Bella commented yesterday that words and poetry may help one through times of change, readjustment and grief. I think she's right. I've written before how one particular book helped me through the week following my mother's death. That book was A Year Of Grace: Passages Chosen And Arranged To Express A Mood About God And Man - compiled by Victor Gollancz (yes, that's the Victor Gollancz, the famous publisher) and published by Penguin Books in 1955, the year after I was born. It's a 550 page treasure house of spiritual and philosophical quotations. I turned to it again this morning.
Right at the book's beginning is The Sermon On The Mount from St Matthew's Gospel. Though I haven't read this for ages, it's astonishing how familiar it is. We must hear snatches from it all the time; it's part of our culture, part of the framework of our minds.
Blessed are the poor in spirit: for their's is the kingdom of heaven.
Blessed are they that mourn: for they shall be comforted.
Blessed are the meek: for they shall obtain mercy.
Blessed are the pure in heart: for they shall see God.
Blessed are the peace-makers: for they shall be called the children of God.
Blessed are they which are persecuted for righteousness' sake: for their's is the kingdom of heaven.
Blessed are ye, when men shall revile you, and persecute you, and shall say all manner of evil against you falsely, for my sake.
**********
Consider the lilies of the field, how they grow; they toil not, neither do they spin;
And yet I say unto you, That even Solomon in all his glory was not arrayed like one of these.
**********
Judge not, that ye be not judged.
**********
First cast the beam out of thine own eye; and then shalt thou see clearly to cast the mote out of thy brother's eye.
**********
Give not that which is holy unto the dogs, neither cast ye your pearls before swine, lest they trample them under their feet, and turn again and rend you.
Ask, and it shall be given; seek, and ye shall find; knock and it shall be opened unto you.
**********
Strait is the gate, and narrow is the way, which leadeth unto life, and few there be that find it.
**********
Beware of false prophets, which come to you in sheep's clothing, but inwardly they are ravening wolves.
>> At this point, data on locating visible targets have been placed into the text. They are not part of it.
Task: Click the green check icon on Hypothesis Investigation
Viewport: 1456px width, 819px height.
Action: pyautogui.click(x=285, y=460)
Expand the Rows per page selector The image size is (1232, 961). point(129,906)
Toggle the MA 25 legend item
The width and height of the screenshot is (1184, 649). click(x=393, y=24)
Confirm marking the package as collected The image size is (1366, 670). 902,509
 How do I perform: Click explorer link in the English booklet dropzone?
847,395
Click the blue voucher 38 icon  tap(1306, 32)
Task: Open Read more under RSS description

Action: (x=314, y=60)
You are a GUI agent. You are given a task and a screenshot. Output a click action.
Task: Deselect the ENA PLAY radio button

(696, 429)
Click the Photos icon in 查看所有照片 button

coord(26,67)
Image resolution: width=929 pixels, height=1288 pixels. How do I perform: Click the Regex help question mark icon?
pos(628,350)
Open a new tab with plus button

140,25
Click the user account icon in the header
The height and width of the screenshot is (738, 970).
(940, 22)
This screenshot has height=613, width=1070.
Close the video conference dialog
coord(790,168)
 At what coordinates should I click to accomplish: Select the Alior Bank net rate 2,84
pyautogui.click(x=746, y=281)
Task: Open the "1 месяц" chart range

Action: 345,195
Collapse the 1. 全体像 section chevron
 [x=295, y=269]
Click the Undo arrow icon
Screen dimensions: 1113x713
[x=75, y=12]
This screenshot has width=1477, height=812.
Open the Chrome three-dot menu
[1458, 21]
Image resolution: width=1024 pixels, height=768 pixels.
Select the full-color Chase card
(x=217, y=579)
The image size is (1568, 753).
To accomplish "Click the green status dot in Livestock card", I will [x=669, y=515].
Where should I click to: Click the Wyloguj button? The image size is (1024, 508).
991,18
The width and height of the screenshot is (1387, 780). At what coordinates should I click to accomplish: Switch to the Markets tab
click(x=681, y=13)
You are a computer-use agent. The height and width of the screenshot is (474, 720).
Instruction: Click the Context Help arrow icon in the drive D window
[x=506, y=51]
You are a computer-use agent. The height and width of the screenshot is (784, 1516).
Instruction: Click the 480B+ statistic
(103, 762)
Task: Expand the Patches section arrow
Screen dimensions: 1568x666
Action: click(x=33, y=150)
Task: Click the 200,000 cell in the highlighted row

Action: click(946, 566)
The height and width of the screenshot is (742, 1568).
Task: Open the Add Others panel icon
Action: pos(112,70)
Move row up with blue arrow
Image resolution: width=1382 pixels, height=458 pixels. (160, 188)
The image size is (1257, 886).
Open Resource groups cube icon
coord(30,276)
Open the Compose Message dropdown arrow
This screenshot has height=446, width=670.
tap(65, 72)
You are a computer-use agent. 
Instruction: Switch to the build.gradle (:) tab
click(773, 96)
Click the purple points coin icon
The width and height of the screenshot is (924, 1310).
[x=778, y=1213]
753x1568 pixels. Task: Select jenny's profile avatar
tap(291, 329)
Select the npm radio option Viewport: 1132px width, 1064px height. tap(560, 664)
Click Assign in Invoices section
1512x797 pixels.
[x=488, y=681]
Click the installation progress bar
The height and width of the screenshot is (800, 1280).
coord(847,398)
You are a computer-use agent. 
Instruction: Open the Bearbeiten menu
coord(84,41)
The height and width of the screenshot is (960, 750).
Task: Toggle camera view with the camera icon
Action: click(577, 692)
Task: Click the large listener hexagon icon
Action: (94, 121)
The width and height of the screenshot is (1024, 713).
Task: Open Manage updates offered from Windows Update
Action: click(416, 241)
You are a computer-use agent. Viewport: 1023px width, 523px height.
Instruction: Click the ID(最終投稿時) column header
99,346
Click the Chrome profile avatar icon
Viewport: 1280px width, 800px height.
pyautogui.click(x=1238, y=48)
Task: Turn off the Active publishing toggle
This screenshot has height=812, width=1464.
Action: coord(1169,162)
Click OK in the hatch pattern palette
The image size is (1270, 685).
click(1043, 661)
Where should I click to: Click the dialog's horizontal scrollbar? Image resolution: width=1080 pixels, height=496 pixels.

Just a word about my own religious beliefs. When I was young Methodism was forced onto me so much that I turned against it and against all other forms of organized, evangelical religion. But I can't help still being very interested in and often inexplicably moved by different belief systems and manifestations of the religious impulse - whether it be Catholicism on the Spanish Camino or the teachings of the Buddha or the multiform deities of Hinduism or pre-Christian paganism or the mystical individualism of the early Christian saints. I suppose you could call me both an agnostic and a spiritual seeker.